Nergal had dispatched his statue-minions in what Fate assumed was a puppet-pageant staged by the death god for his own amusement, or at most an exercise to get the measure of his opponent, and Fate had disposed of these pawns as the game demanded.

And now, the scrimmage played out, the prologue completed, the opening feints dodged and countered, Fate had no doubt that Nergal would at any moment come bursting through a door, or ceiling, or dimensional portal, and then the real contest would begin, and Earth's greatest sorcerer would be in for the fight of his life.

But the seconds ticked by into minutes, and the minutes had become almost an hour before Fate had to admit to himself that he was going to have to be the one seek out Nergal. He found this a bit perplexing; Nergal had already gone to the effort of seeking him out, had launched the first attack, and had then laid an elaborate trap to further toy with him. It seemed the next step; outright, full-force attack was a foregone conclusion.

But what if, thought Fate, reassessing the situation, the trap was not for spectacle or reconnaissance after all, but had been a serious effort on Nergal's part to destroy him? What if Nergal was lying low now because the magic required to raise powerful gods from the dead in the form of their animated stone idols, complete with all their own life-force and eldritch power, while still maintaining complete control of them, had exhausted his powers? This thought had actually not occurred to Fate because his battle with the Annunaki idols had not taxed his own power that greatly, his battle with Enlil and his tapping into the amulet to dispose of Zuen notwithstanding. So many combatants in such a confined space had actually made it easy for Fate to use them against one another, and to use their own powers against themselves. Nergal had had to expend enormous amounts of mystic energy to pull off his trap, whereas Fate had simply to, more than anything, use his wits to triumph. The thought that Nergal was depleted whereas he himself was not gave Fate hope: there might be limits to Nergal's dark magic after all, and those limits might be within the outer bounds of Fate's own power.
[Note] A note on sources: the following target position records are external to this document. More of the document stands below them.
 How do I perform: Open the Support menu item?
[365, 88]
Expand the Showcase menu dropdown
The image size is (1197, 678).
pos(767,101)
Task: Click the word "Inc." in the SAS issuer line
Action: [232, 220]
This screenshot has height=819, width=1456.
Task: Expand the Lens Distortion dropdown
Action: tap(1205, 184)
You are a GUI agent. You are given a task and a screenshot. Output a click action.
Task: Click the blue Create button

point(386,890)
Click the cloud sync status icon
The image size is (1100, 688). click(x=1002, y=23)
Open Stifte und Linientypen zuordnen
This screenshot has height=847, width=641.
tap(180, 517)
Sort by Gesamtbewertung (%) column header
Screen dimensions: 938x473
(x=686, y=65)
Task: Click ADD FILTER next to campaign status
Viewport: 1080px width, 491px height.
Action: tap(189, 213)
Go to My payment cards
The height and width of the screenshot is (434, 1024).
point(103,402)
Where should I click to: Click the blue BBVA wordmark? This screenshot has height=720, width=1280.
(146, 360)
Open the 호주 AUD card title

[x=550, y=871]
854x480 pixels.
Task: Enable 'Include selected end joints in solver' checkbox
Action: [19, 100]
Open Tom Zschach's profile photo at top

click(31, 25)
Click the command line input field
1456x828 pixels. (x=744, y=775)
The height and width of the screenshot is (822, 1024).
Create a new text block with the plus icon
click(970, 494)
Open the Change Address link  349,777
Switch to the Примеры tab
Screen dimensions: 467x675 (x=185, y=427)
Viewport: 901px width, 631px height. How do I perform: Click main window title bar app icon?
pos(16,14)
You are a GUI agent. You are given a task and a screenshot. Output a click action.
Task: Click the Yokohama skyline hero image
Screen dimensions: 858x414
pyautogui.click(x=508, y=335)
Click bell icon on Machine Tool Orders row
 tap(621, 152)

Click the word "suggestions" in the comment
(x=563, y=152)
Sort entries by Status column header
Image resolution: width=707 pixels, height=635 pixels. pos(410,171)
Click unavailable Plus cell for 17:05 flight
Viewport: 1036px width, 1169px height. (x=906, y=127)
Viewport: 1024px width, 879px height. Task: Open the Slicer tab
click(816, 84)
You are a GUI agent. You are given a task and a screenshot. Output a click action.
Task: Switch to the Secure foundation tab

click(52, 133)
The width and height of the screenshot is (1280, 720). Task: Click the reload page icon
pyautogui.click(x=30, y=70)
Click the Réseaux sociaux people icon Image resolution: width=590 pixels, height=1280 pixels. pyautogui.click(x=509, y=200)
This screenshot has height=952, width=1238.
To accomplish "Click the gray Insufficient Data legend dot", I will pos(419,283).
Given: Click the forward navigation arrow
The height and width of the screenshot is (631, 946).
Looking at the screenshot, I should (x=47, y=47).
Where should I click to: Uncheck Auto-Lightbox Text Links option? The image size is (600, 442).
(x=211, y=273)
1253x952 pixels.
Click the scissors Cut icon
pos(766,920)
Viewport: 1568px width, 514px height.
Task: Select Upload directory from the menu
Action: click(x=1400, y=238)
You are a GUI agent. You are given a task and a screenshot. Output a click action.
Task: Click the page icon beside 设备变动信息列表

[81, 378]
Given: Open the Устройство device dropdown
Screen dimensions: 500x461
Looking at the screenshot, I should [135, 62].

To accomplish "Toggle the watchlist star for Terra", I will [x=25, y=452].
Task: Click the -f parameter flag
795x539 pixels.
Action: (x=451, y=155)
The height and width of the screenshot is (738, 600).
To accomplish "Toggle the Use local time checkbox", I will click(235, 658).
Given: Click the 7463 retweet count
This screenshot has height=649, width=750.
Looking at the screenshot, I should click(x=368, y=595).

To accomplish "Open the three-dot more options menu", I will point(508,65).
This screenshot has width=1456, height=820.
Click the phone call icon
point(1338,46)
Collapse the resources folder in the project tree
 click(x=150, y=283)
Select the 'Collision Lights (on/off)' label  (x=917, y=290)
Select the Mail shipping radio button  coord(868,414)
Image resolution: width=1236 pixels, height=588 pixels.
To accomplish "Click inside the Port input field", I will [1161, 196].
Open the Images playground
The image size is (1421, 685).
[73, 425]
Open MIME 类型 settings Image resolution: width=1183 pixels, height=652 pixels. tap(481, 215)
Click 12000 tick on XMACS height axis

But that hope was tempered by the most obvious implication of his enemy's failure to appear: Fate would have to seek Nergal out – and to do so he would have to confront him in the death-god's own realm, where Nergal controlled the battlefield. For Fate knew exactly how to find him, how to enter the death-god's dark realm – and what it would cost him to do so. Nevertheless, if, as he suspected, the battle in the Temple of the Annunaki had wearied Nergal more than it had Fate, then there was no time to waste in confronting the god of death while he was at less than full strength.

Fate dropped to his knees in contemplation and prayer. He called out to Anu to steel him for what lay ahead and, as if in response, his mind was filled with the image of his beloved Inza, the mere thought of whom had always given him all the strength he needed. He rose, and prepared to exit, when he turned instead and went over to the remains of Ishtar's statue. There in the heap of rubble on the ground, lay her meh, the adornments, her weapons – the means by which she directed her power and the source of much of it. Fate picked the lapis necklace out of the rubble and undid the clasp holding the slender gold chain – as slight as spider silk – together to form the necklace's three loops. He pulled off seven beads, and, with a pinpoint beam of golden light from his finger, etched a pictograph on each one, and dropped these beads into a pouch in his belt. Then, without further delay, he bounded up into the air, passing like a ghost through the temple roof, flying north and east with the speed of a fighter jet.

Nergal would be in his palace in the underworld dimension of Kur, a realm for lost souls established by none other than Nabu as one of his first tasks on Earth. Humankind had in those early days of civilization learned the ways of necromancy long before it was ready to deal with the consequences of what it unleashed, and thus early civilization was haunted by lost souls inappropriately summoned from the the Pit or even the Blessed Realm back to Earth, with no way back to where they belonged. Ghosts were a huge problem, and Nabu needed to give humans back control of their world from the spirits that were threatening to overrun it.